Population 45.37 million
GDP 180.174 US$ billion
@rating
country
Business climate
assessment
| 2010 | 2011 | 2012(e) | 2013(f) | |
|---|---|---|---|---|
| GDP growth (%) |
4.1 |
5.2 |
0.2 |
-0.5 |
| Inflation (yearly average) (%) |
9.4 |
8 |
3.8 |
6.9 |
| Budget balance (% GDP) * |
-5.8 |
-2.7 |
-3.3 |
-4.5 |
| Current account balance (% GDP) |
-2.2 |
-5.5 |
-6.4 |
-7.6 |
| Public debt (% GDP) |
40.5 |
36 |
34.7 |
35.1 |
| (e) Estimate (f) Forecast * Excluding investments financed by international donors | ||||
STRENGTHS
- Strategic position between Russia and the European Union
- Considerable agricultural potential
- Cheap skilled labour
WEAKNESSES
- Poor economic diversification and dependence on metal and imported gas prices
- Over-indebtedness of the private sector
- Political insecurity making it difficult to apply a consistent economic policy
- Weak banking sector
- Persistent shortcomings in the business environment
Risk assessment
Worsening economic situation with contraction in growth likely in 2013
There was a sharp slowdown in activity in 2012 and the economy is likely to contract in 2013. GDP shrank in the 1st quarter 2013 (-1.3% against the 1st quarter 2012), confirming the downward trend noted since mid-2012. The decline has been particularly marked in the industrial (-5%) and construction sectors (-16.8%), whilst the agriculture sector continues to grow (+5.8%).

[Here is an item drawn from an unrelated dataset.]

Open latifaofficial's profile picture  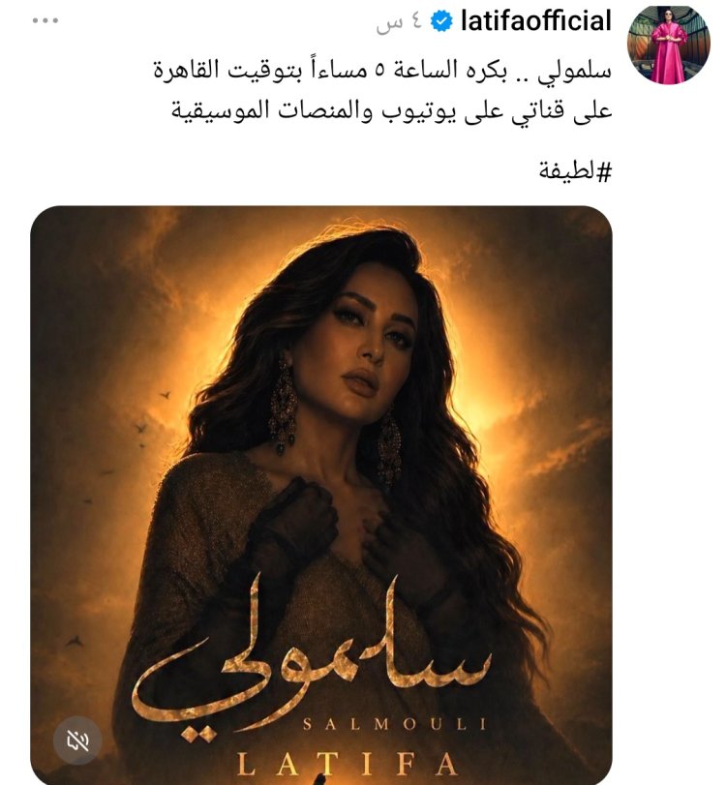tap(669, 45)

The Ukrainian economy is suffering because of weak foreign demand, resulting from the poor economic performances of its trading partners (Eurozone, Russia and other countries in the CEI), which should continue for most of the year.
Household consumption, sustained so far by a policy of expansionary public spending, could be hit by the expected upsurge in the rate of inflation in 2013 (namely higher food prices) and which could be exacerbated by the probable increase in gas prices being demanded by the IMF in return for a new loan. The growth of private sector will remain slow, suffering from European banks withdrawal from the market and a restriction by the Central Bank on liquidity within the banking system.

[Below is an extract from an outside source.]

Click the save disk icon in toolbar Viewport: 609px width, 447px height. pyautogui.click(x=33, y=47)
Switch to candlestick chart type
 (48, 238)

Public finances and external accounts becoming increasingly fragile
Fiscal consolidation in 2012 was hampered by weak growth and increased spending ahead of the elections (legislative in October 2012). At the same time, whilst structural reforms were being implemented (such as in terms of pensions), the delay in the application of certain others, such as the removal of subsidies on gas prices, continue to burden public finances. Public expenditure has risen appreciably to reach 52% of GDP in the first quarter 2013 (46% in 2012).
The slowdown in export sales and the leap in imported gas prices all helped drive up the current account deficit in 2012 and this should continue in 2013.
As the financing of these twin deficits comes mainly from non-residents, with the scarcity of domestic capital following the freeze in the IMF programme of 2011, this is contributing to seriously undermining the balance of payments.
The pressure on the hryvnia led the Central Bank to dig deep into its reserves in order to maintain the pegging against the dollar. The level of currency reserves at the end of December 2012 represented less than 3 months’ imports. Given the level of pressure on the currency liquidities, the Central Bank allowed the currency to depreciate slightly relative to the dollar during the second-half of 2012. Despite this there is still a serious risk of further devaluation in 2013, and this would have a negative effect on household consumption, by increasing the cost of imported goods as well as having a significant knock-on in terms of the sovereign, private and banking debt risk. Half of the public debt, which is in excess of 30% of GDP, is denominated in foreign currencies. On top of this, the private sector and the banks (already struggling with almost zero profitability, and with non-performing loans amounting to 15% of all credit) are very highly indebted with non-resident creditors in dollars. The situation will become increasingly critical for Ukraine as the maturity dates approach on its private and public sector debt (including an IMF loan). In a context of limited access to the financial markets, the reduction in the constraints on the external accounts will take the form of a new agreement with the IMF. The negotiations with the Fund continue to stumble on the implementation of the reform of subsidies on gas prices.
Whichever strategy is chosen by the government in 2013 (higher gas prices and/or devaluation), there is a high risk of social unrest.
The business environment remains poor
In political terms the Party of Regions of President Viktor Yanukovych won the October 2012 legislative elections, giving it a majority of the seats in Parliament. The leading opposition parties however did not accept this victory, accusing the Party of Regions of fraud. Despite the success, Viktor Yanoukovitch’s popularity has thus declined. The continued detention of Julia Timoshenko and the desire of the President to strengthen ties with Russia are contributing to growing discontent in the western part of the country, where a majority favours closer links with the EU. The country is divided along geographic, linguistic and social lines, which tends to promote political instability.
The business environment also remains as a recurring weakness: The regulatory context is very unstable with a lack of transparency of company structures. These companies are also highly vulnerable to shocks and this means credit risk remains at a high level.